**WHAT YOU WILL DO:** Exactly the lines from the one with "Instruction: Tap the 活跃人数 people icon" through the end of the records below are to be output, the first and last included, and no others.

**DATA FOR REVIEW:**
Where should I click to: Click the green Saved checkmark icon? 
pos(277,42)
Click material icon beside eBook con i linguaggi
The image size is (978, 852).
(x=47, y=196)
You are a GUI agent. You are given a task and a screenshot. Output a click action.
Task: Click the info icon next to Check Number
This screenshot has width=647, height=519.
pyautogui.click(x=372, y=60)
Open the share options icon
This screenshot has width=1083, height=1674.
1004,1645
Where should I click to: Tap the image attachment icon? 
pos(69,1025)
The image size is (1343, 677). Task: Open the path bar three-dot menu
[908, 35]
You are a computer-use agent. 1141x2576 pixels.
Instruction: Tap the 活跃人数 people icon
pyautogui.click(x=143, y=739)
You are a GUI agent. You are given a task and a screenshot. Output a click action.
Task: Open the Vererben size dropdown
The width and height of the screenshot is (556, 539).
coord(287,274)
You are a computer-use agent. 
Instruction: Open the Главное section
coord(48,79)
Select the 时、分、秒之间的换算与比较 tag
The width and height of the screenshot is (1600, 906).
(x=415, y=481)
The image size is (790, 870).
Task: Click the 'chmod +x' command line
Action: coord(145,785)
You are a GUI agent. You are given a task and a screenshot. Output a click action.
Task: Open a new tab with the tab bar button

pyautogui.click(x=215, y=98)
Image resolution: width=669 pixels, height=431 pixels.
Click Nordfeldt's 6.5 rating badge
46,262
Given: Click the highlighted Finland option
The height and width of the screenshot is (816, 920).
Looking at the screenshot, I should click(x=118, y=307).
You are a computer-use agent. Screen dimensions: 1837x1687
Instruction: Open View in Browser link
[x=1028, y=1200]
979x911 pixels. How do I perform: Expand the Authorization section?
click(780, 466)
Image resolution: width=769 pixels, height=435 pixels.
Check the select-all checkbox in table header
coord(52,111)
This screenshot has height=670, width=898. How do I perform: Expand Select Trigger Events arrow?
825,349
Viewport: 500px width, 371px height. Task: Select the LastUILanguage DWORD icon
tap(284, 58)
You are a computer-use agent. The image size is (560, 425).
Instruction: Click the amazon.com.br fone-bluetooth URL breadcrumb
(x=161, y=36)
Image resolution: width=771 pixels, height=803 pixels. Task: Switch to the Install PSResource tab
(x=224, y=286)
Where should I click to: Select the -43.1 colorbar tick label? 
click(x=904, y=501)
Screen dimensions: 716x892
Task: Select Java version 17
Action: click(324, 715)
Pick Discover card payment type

**YOUR SOLUTION:**
Instruction: Tap the 活跃人数 people icon
pyautogui.click(x=143, y=739)
You are a GUI agent. You are given a task and a screenshot. Output a click action.
Task: Open the Vererben size dropdown
The width and height of the screenshot is (556, 539).
coord(287,274)
You are a computer-use agent. 
Instruction: Open the Главное section
coord(48,79)
Select the 时、分、秒之间的换算与比较 tag
The width and height of the screenshot is (1600, 906).
(x=415, y=481)
The image size is (790, 870).
Task: Click the 'chmod +x' command line
Action: coord(145,785)
You are a GUI agent. You are given a task and a screenshot. Output a click action.
Task: Open a new tab with the tab bar button

pyautogui.click(x=215, y=98)
Image resolution: width=669 pixels, height=431 pixels.
Click Nordfeldt's 6.5 rating badge
46,262
Given: Click the highlighted Finland option
The height and width of the screenshot is (816, 920).
Looking at the screenshot, I should click(x=118, y=307).
You are a computer-use agent. Screen dimensions: 1837x1687
Instruction: Open View in Browser link
[x=1028, y=1200]
979x911 pixels. How do I perform: Expand the Authorization section?
click(780, 466)
Image resolution: width=769 pixels, height=435 pixels.
Check the select-all checkbox in table header
coord(52,111)
This screenshot has height=670, width=898. How do I perform: Expand Select Trigger Events arrow?
825,349
Viewport: 500px width, 371px height. Task: Select the LastUILanguage DWORD icon
tap(284, 58)
You are a computer-use agent. The image size is (560, 425).
Instruction: Click the amazon.com.br fone-bluetooth URL breadcrumb
(x=161, y=36)
Image resolution: width=771 pixels, height=803 pixels. Task: Switch to the Install PSResource tab
(x=224, y=286)
Where should I click to: Select the -43.1 colorbar tick label? 
click(x=904, y=501)
Screen dimensions: 716x892
Task: Select Java version 17
Action: click(324, 715)
Pick Discover card payment type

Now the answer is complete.